**What is needed**:
Please transcribe the entries below without omitting a single character.

Stored items from a collection:
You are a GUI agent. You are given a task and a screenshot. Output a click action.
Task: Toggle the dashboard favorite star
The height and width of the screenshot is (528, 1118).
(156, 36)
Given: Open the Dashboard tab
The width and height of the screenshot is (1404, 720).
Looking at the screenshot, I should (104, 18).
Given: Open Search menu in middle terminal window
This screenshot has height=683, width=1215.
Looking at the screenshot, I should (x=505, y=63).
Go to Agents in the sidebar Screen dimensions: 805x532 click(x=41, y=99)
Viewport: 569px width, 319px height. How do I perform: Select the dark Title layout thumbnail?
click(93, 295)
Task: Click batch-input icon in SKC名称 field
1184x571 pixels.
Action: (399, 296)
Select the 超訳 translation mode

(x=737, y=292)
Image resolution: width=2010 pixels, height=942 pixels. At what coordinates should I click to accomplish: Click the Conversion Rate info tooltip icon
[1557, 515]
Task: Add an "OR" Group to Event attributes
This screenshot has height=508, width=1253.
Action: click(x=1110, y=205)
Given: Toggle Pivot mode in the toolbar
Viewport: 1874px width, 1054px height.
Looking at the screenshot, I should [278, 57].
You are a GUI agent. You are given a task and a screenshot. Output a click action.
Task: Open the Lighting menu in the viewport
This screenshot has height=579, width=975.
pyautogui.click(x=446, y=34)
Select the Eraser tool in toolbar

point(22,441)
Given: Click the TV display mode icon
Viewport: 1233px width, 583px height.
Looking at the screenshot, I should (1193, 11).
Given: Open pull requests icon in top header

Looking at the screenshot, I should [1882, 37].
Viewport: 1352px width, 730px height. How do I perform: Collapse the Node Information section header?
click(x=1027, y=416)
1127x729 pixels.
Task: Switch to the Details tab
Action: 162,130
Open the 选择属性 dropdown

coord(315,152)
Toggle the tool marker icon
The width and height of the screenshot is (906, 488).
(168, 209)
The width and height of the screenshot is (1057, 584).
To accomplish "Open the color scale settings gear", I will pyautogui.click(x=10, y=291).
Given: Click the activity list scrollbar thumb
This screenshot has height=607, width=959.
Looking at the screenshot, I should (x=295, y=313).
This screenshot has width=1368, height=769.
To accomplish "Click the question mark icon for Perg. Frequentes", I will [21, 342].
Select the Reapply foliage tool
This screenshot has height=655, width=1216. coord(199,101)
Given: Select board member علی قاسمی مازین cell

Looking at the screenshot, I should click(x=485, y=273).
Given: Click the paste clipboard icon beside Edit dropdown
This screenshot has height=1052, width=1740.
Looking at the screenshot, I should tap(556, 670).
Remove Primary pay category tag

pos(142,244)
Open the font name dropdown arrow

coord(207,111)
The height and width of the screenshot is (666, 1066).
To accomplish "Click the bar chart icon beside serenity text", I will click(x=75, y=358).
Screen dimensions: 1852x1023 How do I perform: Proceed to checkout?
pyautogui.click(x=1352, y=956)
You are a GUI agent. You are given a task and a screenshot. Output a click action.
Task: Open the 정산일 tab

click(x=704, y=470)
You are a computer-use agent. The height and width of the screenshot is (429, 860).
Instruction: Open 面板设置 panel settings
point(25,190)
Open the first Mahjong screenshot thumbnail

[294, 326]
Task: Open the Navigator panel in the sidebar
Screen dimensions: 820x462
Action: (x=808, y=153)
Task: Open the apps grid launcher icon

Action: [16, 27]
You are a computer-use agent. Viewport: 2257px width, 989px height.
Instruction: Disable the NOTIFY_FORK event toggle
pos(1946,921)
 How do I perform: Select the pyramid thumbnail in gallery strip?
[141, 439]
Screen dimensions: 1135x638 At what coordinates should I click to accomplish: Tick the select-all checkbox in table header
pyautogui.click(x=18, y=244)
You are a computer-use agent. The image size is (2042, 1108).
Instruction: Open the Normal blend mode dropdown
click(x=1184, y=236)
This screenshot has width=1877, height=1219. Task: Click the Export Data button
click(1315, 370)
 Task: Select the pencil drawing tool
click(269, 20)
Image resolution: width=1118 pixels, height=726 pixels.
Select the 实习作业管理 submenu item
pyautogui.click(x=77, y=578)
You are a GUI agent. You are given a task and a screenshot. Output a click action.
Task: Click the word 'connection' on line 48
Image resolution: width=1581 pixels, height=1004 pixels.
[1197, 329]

**Exercise output**:
You are a GUI agent. You are given a task and a screenshot. Output a click action.
Task: Toggle the dashboard favorite star
The height and width of the screenshot is (528, 1118).
(156, 36)
Given: Open the Dashboard tab
The width and height of the screenshot is (1404, 720).
Looking at the screenshot, I should (104, 18).
Given: Open Search menu in middle terminal window
This screenshot has height=683, width=1215.
Looking at the screenshot, I should (x=505, y=63).
Go to Agents in the sidebar Screen dimensions: 805x532 click(x=41, y=99)
Viewport: 569px width, 319px height. How do I perform: Select the dark Title layout thumbnail?
click(93, 295)
Task: Click batch-input icon in SKC名称 field
1184x571 pixels.
Action: (399, 296)
Select the 超訳 translation mode

(x=737, y=292)
Image resolution: width=2010 pixels, height=942 pixels. At what coordinates should I click to accomplish: Click the Conversion Rate info tooltip icon
[1557, 515]
Task: Add an "OR" Group to Event attributes
This screenshot has height=508, width=1253.
Action: click(x=1110, y=205)
Given: Toggle Pivot mode in the toolbar
Viewport: 1874px width, 1054px height.
Looking at the screenshot, I should [278, 57].
You are a GUI agent. You are given a task and a screenshot. Output a click action.
Task: Open the Lighting menu in the viewport
This screenshot has height=579, width=975.
pyautogui.click(x=446, y=34)
Select the Eraser tool in toolbar

point(22,441)
Given: Click the TV display mode icon
Viewport: 1233px width, 583px height.
Looking at the screenshot, I should (1193, 11).
Given: Open pull requests icon in top header

Looking at the screenshot, I should [1882, 37].
Viewport: 1352px width, 730px height. How do I perform: Collapse the Node Information section header?
click(x=1027, y=416)
1127x729 pixels.
Task: Switch to the Details tab
Action: 162,130
Open the 选择属性 dropdown

coord(315,152)
Toggle the tool marker icon
The width and height of the screenshot is (906, 488).
(168, 209)
The width and height of the screenshot is (1057, 584).
To accomplish "Open the color scale settings gear", I will pyautogui.click(x=10, y=291).
Given: Click the activity list scrollbar thumb
This screenshot has height=607, width=959.
Looking at the screenshot, I should (x=295, y=313).
This screenshot has width=1368, height=769.
To accomplish "Click the question mark icon for Perg. Frequentes", I will [21, 342].
Select the Reapply foliage tool
This screenshot has height=655, width=1216. coord(199,101)
Given: Select board member علی قاسمی مازین cell

Looking at the screenshot, I should click(x=485, y=273).
Given: Click the paste clipboard icon beside Edit dropdown
This screenshot has height=1052, width=1740.
Looking at the screenshot, I should tap(556, 670).
Remove Primary pay category tag

pos(142,244)
Open the font name dropdown arrow

coord(207,111)
The height and width of the screenshot is (666, 1066).
To accomplish "Click the bar chart icon beside serenity text", I will click(x=75, y=358).
Screen dimensions: 1852x1023 How do I perform: Proceed to checkout?
pyautogui.click(x=1352, y=956)
You are a GUI agent. You are given a task and a screenshot. Output a click action.
Task: Open the 정산일 tab

click(x=704, y=470)
You are a computer-use agent. The height and width of the screenshot is (429, 860).
Instruction: Open 面板设置 panel settings
point(25,190)
Open the first Mahjong screenshot thumbnail

[294, 326]
Task: Open the Navigator panel in the sidebar
Screen dimensions: 820x462
Action: (x=808, y=153)
Task: Open the apps grid launcher icon

Action: [16, 27]
You are a computer-use agent. Viewport: 2257px width, 989px height.
Instruction: Disable the NOTIFY_FORK event toggle
pos(1946,921)
 How do I perform: Select the pyramid thumbnail in gallery strip?
[141, 439]
Screen dimensions: 1135x638 At what coordinates should I click to accomplish: Tick the select-all checkbox in table header
pyautogui.click(x=18, y=244)
You are a computer-use agent. The image size is (2042, 1108).
Instruction: Open the Normal blend mode dropdown
click(x=1184, y=236)
This screenshot has width=1877, height=1219. Task: Click the Export Data button
click(1315, 370)
 Task: Select the pencil drawing tool
click(269, 20)
Image resolution: width=1118 pixels, height=726 pixels.
Select the 实习作业管理 submenu item
pyautogui.click(x=77, y=578)
You are a GUI agent. You are given a task and a screenshot. Output a click action.
Task: Click the word 'connection' on line 48
Image resolution: width=1581 pixels, height=1004 pixels.
[1197, 329]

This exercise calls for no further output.